Justice Minister Amy Adams is ruling out stricter sentences for repeat burglars, saying they do not deter reoffending.

The minister was asked in Parliament today why people who had committed three or more burglaries were not being locked up.

As part of a series on burglary in New Zealand, the Herald revealed this week that the national resolution rate is a record-low 9.3 per cent.

Hitting home burglaries


Act Party leader David Seymour asked Ms Adams during question time whether she was satisfied with the imprisonment rate for convicted burglars.

Ms Adams said all burglary offences included significant jail terms, but it was ultimately up to judges to decide sentences.

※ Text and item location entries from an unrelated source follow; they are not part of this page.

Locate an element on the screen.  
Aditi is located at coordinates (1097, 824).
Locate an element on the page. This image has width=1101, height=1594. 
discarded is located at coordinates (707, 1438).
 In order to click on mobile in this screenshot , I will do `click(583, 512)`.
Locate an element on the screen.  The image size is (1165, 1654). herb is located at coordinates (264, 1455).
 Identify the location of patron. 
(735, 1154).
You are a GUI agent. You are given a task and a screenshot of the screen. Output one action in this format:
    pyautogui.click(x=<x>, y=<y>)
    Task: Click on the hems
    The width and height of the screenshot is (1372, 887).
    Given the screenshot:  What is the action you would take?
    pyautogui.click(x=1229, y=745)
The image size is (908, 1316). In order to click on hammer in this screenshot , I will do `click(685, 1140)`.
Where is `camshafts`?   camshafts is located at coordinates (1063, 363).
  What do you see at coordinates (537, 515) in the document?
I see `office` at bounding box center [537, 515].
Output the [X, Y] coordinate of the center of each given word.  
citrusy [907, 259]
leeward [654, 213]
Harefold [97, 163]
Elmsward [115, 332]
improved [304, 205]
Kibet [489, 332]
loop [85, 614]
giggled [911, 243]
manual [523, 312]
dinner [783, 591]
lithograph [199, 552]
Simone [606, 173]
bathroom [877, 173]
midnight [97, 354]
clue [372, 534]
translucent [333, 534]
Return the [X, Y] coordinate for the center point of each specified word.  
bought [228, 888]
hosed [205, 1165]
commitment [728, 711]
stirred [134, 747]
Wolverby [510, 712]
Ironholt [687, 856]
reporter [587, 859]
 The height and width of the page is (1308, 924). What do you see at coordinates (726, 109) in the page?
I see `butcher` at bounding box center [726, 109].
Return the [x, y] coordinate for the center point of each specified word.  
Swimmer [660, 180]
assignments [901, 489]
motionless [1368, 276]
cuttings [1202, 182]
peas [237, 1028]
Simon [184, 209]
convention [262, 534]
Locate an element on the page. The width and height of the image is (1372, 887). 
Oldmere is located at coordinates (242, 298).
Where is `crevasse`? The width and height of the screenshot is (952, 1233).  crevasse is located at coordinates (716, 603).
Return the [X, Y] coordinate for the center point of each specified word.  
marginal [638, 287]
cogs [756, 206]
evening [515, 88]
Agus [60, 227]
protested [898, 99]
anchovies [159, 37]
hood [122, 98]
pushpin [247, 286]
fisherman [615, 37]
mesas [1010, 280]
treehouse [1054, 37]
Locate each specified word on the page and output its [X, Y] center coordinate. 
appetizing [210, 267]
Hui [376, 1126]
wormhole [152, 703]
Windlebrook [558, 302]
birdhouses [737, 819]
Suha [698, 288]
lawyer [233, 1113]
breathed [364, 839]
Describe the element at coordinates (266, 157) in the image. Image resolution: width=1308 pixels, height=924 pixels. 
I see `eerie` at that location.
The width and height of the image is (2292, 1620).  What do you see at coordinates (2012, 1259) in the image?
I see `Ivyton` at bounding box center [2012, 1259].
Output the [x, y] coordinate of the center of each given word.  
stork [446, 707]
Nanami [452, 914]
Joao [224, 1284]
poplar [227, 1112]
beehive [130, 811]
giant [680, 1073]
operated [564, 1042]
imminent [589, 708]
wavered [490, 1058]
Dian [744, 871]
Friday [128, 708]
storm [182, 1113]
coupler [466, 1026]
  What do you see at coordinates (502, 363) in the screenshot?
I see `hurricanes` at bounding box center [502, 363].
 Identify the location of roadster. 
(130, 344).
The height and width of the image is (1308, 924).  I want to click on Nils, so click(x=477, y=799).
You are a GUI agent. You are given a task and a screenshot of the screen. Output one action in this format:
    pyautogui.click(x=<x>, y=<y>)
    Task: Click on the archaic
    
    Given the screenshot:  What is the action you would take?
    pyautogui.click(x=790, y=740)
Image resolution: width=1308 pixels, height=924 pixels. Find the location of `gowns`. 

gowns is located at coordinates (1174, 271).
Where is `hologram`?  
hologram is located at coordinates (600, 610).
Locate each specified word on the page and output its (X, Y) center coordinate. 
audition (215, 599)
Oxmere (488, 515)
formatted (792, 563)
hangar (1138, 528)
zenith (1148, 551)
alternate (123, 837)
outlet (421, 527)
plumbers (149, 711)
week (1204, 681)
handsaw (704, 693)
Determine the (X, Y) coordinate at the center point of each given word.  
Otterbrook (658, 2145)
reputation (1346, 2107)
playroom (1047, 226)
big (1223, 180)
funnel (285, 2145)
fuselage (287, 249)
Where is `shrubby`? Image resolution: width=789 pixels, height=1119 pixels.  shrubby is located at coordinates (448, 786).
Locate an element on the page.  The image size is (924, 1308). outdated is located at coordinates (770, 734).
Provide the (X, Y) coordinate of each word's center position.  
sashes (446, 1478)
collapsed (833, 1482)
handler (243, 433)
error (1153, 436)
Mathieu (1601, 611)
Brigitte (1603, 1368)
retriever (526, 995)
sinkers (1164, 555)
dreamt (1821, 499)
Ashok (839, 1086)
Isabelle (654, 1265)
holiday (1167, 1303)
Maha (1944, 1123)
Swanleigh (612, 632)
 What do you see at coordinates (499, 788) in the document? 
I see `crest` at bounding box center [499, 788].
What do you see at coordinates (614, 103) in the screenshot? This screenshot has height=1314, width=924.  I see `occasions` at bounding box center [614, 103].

"I am satisfied that the range of available penalties provided in legislation for convicted burglars is appropriate," she said.

Mr Seymour pointed out that harsher penalties for repeat burglars in the Netherlands had cut burglary and car theft rates by 40 per cent.

The Act Party wants a "three strikes" regime for burglary, which would introduce a mandatory three-year jail sentence for a third offence.

Mr Seymour said a large proportion of burglars - as high as 28 per cent - with two existing convictions were not given a prison sentence on their third "strike".

In response, Ms Adams said she had seen no evidence that greater use of imprisonment terms would lead to a reduction in reoffending.

"What we have seen is that imprisonment is already the most common sentence for burglary offences, and yet there is still a recidivism rate that is too high."

Ms Adams cited figures which showed more than half of recidivist burglars were given a prison term.